Optimizing AWS EKS: Karpenter Autoscaling & IRSA Pod Identity

Deploy EKS with Karpenter autoscaling and IRSA pod identity. Achieve efficient, secure, and scalable Kubernetes on AWS. A complete guide.

Overview

In the dynamic landscape of cloud-native computing, Kubernetes has emerged as the de facto orchestrator for containerized applications. AWS Elastic Kubernetes Service (EKS) provides a managed Kubernetes experience, abstracting away much of the operational burden of the control plane. However, effectively managing the underlying worker nodes for optimal performance, cost-efficiency, and resilience remains a critical challenge. Traditional autoscaling solutions, while functional, often struggle with the nuances of diverse workloads and rapid scaling requirements. This is where Karpenter, an open-source, high-performance Kubernetes node autoscaler built by AWS, truly shines.

Karpenter fundamentally rethinks node provisioning. Unlike the Kubernetes Cluster Autoscaler, which scales existing node groups, Karpenter directly interfaces with the cloud provider's compute service (EC2 in AWS's case) to launch the optimal compute resources in response to unschedulable pods. This direct integration allows Karpenter to provision nodes rapidly, select the most appropriate instance types (including spot instances), and consolidate existing nodes to optimize costs, all while adhering to pod scheduling requirements like resource requests, node selectors, taints, and tolerations.

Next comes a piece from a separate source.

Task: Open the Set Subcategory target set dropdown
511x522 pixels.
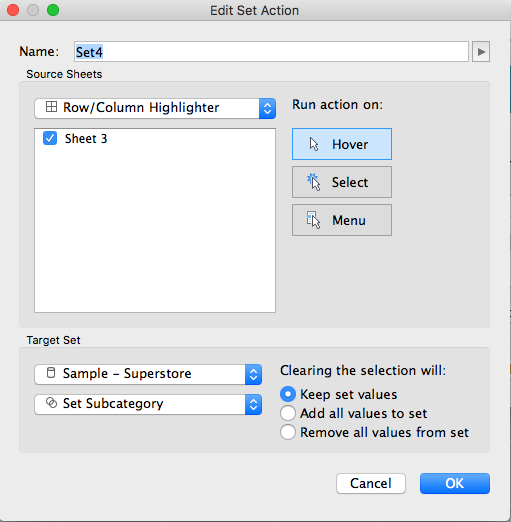Action: (x=148, y=404)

Beyond efficient resource management, security is paramount in any cloud environment. Granting Kubernetes pods access to AWS services securely and with the principle of least privilege is a non-negotiable requirement. Traditionally, this involved managing AWS credentials within pods, a practice fraught with security risks. IAM Roles for Service Accounts (IRSA) revolutionizes this by allowing you to associate an AWS IAM role with a Kubernetes service account. This enables pods using that service account to seamlessly assume the IAM role and inherit its permissions, without needing to store or manage AWS credentials directly. This significantly enhances the security posture and simplifies credential management for your applications running on EKS.

This article, penned for senior technologists and cloud architects, will guide you through the process of setting up an AWS EKS cluster, integrating it with Karpenter for intelligent, demand-driven node autoscaling, and securing your applications' interactions with AWS services using IRSA. We will delve into practical, step-by-step implementation, complete with real-world commands and configuration examples, ensuring you have a robust, secure, and cost-optimized EKS environment.

Prerequisites

Before we embark on this journey, ensure you have the following tools and configurations in place:

AWS Account: An active AWS account with administrative access to create EKS clusters, IAM roles, and EC2 instances.
AWS CLI: Version 2.x installed and configured with appropriate credentials.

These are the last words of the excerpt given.